Supply and demand difficult to meet the "inflection point" iron ore prices are still "crazy"

In August, when domestic iron and steel enterprises intensively announced the results of the "test", the international mining giant also announced high-profile performance in the first half of the year: BHP Billiton, Rio Tinto and Vale's three giants of mines realized a total profit of 34 billion U.S. dollars. *2176 billion yuan. According to statistics previously released by the China Iron and Steel Association, the profits of domestic key steel companies accounted for only one-fourth of the three major mines in the first half of the year. The profits of China’s most profitable steel company, Baosteel, are less than one-seventh that of BHP Billiton.

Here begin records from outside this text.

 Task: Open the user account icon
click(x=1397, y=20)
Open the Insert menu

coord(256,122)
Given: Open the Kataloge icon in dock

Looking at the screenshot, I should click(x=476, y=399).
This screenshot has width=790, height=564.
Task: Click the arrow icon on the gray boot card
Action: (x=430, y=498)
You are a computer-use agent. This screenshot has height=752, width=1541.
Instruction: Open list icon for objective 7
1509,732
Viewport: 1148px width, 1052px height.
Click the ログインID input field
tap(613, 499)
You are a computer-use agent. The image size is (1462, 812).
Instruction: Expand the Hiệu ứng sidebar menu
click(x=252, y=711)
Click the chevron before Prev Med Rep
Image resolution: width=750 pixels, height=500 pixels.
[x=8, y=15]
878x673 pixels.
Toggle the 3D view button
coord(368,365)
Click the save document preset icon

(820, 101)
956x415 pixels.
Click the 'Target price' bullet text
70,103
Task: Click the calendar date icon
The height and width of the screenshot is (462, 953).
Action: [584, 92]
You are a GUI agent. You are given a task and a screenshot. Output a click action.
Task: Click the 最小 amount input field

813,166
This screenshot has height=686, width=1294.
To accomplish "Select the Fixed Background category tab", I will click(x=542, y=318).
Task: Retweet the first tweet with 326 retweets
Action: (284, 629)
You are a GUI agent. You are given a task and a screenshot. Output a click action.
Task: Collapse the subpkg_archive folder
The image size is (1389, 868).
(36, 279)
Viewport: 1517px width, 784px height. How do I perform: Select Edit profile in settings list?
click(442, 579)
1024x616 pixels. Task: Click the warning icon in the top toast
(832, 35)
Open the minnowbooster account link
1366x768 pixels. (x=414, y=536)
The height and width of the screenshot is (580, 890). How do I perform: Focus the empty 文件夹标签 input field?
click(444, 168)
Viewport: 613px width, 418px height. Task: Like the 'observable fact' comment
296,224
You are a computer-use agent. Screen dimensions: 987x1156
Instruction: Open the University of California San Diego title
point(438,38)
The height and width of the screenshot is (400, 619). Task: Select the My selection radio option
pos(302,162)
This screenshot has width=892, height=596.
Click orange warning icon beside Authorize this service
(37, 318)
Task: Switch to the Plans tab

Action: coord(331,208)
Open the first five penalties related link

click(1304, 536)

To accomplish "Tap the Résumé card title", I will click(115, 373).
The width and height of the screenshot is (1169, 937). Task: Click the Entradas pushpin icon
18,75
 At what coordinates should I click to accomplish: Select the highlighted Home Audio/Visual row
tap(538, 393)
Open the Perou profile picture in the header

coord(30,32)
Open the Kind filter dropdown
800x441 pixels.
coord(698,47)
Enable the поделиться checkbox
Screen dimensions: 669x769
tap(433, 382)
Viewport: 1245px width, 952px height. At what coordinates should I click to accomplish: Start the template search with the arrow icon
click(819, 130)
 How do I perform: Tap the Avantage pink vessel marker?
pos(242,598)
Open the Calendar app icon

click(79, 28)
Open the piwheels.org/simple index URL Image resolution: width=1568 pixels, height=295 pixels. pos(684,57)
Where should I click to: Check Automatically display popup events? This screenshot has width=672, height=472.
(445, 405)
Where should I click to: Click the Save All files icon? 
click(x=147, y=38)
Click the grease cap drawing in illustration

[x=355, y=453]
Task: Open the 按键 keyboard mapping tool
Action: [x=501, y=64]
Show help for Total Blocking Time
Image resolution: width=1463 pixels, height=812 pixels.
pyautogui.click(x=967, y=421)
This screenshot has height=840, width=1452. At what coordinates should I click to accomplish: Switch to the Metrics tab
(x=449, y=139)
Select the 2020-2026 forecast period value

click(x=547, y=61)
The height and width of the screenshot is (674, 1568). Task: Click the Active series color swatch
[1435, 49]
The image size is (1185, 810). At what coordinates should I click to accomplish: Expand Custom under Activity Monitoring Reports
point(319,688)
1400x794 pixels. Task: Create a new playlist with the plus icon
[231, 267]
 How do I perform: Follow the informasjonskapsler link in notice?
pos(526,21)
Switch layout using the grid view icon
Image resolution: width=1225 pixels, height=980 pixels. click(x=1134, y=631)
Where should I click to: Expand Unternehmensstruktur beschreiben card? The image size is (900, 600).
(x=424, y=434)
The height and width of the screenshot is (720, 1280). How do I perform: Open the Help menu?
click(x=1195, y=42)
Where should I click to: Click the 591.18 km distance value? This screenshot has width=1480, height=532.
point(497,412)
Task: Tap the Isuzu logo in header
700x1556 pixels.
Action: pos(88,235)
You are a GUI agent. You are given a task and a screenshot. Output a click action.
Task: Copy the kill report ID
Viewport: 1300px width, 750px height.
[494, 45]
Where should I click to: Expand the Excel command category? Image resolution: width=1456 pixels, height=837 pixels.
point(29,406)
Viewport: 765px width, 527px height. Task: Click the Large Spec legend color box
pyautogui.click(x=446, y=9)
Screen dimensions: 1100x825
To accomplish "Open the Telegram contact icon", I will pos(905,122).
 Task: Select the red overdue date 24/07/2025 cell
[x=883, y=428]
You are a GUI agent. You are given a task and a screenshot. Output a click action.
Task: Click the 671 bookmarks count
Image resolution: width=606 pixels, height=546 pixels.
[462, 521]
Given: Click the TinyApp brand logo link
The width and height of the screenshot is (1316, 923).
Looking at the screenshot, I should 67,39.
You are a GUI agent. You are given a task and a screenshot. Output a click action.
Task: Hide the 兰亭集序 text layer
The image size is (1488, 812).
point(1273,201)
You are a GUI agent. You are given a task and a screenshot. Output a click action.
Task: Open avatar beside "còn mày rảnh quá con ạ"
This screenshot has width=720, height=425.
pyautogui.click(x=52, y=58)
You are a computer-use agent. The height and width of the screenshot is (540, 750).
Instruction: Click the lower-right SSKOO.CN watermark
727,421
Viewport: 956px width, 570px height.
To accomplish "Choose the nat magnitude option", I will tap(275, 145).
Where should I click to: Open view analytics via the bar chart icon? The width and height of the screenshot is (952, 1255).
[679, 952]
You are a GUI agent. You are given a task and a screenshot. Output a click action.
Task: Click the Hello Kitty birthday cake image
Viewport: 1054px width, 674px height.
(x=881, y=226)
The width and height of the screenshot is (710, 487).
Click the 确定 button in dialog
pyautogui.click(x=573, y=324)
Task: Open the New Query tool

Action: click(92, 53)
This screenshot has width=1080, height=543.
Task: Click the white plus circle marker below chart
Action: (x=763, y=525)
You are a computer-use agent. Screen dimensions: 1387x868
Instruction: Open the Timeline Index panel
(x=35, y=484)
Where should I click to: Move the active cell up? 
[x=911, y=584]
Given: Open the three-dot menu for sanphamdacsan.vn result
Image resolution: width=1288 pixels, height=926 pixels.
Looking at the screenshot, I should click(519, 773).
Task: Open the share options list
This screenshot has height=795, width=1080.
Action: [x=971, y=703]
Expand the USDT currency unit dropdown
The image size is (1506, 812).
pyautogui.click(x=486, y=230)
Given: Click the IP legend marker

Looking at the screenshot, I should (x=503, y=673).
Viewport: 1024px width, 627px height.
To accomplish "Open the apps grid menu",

The main reason for the "distiance between the world and the world" in domestic and foreign steel industry profits is still "crazy" iron ore. In the first half of the year, the average import price of iron ore in China was as high as US$160.89 per ton, which, while refreshing its historical record, also allowed the international mining giants to earn “full profits”.

Industry experts pointed out that with the domestic steel market entering the "golden nine silver ten" traditional sales season, the possibility of iron ore prices continue to soar, the possibility of China's iron ore supply short-term pattern is difficult to usher in an "inflection point."

Mine giant - high altitude

BHP Billiton said in the semi-annual report that due to the increase in iron ore price, the company achieved a net profit of 23.65 billion U.S. dollars in the 2010-2011 fiscal year, a substantial increase of 85.9% year-on-year. Among them, the first half of this year completed a net profit of 13.124 billion US dollars.

In BHP Billiton's view, the company's net profit rose mainly due to the strong profitability of iron ore, which, iron ore business profit more than doubled over the same period last year; in the second quarter of this year, the company's iron ore production increased by 14% year-on-year.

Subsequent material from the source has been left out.